**TRY IT**.
Please answer these questions using the safer vaping text below:
1. Which two potentially toxic products does the text name?
2. Which college is Katie Zychowski from?
3. What body gave the trio its pilot award?

**PROVIDED TEXT**.

In Search of Safer Vaping

a man vapes while looking at his phone

In Search of Safer Vaping

Vaping is often seen as a safer alternative to cigarette smoking, and its popularity has exploded in recent years, especially among young people. But some researchers are concerned that vaping – technically referred to as electronic nicotine delivery systems (ENDS) – poses health risks. Vaping tools heat liquid to high temperatures in order to vaporize it, which creates a chemical reaction that generates potentially toxic products such as formaldehyde and acrolein, says Nathan Jackson, an assistant professor in the Department of Mechanical Engineering.

Jackson is partnering with Pavan Muttil from the College of Pharmacy and Katie Zychowski from the College of Nursing to assess the feasibility of developing safer vaping technology. “Our technology uses a silicon substrate, where no metal is in contact with the liquid and it uses less heat, so potentially we can reduce the health risks associated with vaping,” Jackson said. “Also, our technology can generate micro-scale droplets instead of the nano-scale droplets found in current vaping tools, so that means that droplets are less likely to enter the blood stream and cluster together, which could also result in safer aerosols.” The trio has received a pilot award for a study called “Droplet and Metal Particle Analysis of ENDS,” from the UNM Comprehensive Cancer Center.

Saved data entries:
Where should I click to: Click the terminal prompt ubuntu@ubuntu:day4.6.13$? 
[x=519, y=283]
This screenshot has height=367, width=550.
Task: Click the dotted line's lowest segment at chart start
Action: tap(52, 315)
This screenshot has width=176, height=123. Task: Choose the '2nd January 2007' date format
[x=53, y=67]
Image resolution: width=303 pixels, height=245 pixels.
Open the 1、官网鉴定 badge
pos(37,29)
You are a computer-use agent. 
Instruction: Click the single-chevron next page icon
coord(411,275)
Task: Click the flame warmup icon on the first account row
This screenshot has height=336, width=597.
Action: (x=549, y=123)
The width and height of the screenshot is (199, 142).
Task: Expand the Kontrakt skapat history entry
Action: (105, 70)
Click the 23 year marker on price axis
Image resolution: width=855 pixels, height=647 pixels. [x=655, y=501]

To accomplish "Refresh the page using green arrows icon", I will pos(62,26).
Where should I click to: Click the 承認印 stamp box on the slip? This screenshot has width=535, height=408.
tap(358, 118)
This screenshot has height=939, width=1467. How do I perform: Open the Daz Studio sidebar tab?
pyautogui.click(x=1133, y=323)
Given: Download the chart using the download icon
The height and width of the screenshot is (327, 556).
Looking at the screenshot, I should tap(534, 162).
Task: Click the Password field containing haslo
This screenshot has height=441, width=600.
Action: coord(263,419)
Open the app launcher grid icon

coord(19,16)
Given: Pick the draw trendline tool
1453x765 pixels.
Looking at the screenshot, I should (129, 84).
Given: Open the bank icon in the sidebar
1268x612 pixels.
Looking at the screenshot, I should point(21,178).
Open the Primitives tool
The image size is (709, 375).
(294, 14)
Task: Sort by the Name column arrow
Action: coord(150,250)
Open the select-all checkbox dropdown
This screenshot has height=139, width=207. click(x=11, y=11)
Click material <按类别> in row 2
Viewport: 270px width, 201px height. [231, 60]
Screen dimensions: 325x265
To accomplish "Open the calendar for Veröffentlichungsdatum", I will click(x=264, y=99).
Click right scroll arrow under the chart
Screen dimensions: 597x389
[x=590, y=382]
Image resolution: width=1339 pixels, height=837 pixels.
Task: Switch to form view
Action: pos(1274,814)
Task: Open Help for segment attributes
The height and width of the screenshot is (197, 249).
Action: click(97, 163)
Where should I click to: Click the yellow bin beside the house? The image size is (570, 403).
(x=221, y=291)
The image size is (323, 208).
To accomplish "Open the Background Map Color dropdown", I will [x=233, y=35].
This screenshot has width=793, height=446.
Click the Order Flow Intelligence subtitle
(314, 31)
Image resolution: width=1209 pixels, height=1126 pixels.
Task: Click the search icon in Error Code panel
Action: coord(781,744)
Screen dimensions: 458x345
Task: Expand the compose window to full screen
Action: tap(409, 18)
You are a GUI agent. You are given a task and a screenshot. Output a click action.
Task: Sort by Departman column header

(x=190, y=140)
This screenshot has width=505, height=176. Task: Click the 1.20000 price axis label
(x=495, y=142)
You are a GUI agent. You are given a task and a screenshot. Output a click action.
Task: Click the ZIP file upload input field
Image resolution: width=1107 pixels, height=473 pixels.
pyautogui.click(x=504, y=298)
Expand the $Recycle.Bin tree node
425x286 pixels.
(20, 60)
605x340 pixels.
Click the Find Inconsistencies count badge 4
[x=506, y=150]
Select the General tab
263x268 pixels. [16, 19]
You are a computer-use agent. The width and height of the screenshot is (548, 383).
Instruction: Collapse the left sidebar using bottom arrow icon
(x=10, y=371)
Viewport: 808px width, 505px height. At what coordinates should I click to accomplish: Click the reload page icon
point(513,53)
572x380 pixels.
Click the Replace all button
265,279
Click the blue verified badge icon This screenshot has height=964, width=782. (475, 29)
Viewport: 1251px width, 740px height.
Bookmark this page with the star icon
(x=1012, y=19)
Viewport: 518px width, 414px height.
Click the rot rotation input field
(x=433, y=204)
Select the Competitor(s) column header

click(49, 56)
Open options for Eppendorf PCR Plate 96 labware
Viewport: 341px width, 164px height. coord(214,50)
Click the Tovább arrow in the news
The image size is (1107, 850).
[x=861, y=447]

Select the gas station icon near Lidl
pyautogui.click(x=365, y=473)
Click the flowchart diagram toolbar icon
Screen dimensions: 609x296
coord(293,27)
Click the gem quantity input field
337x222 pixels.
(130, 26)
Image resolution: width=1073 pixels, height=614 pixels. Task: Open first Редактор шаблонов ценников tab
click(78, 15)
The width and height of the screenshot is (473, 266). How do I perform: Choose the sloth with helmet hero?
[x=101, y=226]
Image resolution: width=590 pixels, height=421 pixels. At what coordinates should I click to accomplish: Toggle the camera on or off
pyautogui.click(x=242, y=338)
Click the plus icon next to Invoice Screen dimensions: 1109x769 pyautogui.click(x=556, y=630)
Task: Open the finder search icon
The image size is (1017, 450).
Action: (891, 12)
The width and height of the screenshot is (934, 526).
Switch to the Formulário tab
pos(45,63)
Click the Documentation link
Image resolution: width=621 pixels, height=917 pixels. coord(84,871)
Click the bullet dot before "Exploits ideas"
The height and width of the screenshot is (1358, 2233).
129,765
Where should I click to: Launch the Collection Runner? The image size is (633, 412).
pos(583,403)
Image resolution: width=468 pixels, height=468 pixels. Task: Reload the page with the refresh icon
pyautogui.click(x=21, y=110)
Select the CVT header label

**ANSWER SPACE**.
1. Formaldehyde and acrolein
2. The College of Nursing
3. The UNM Comprehensive Cancer Center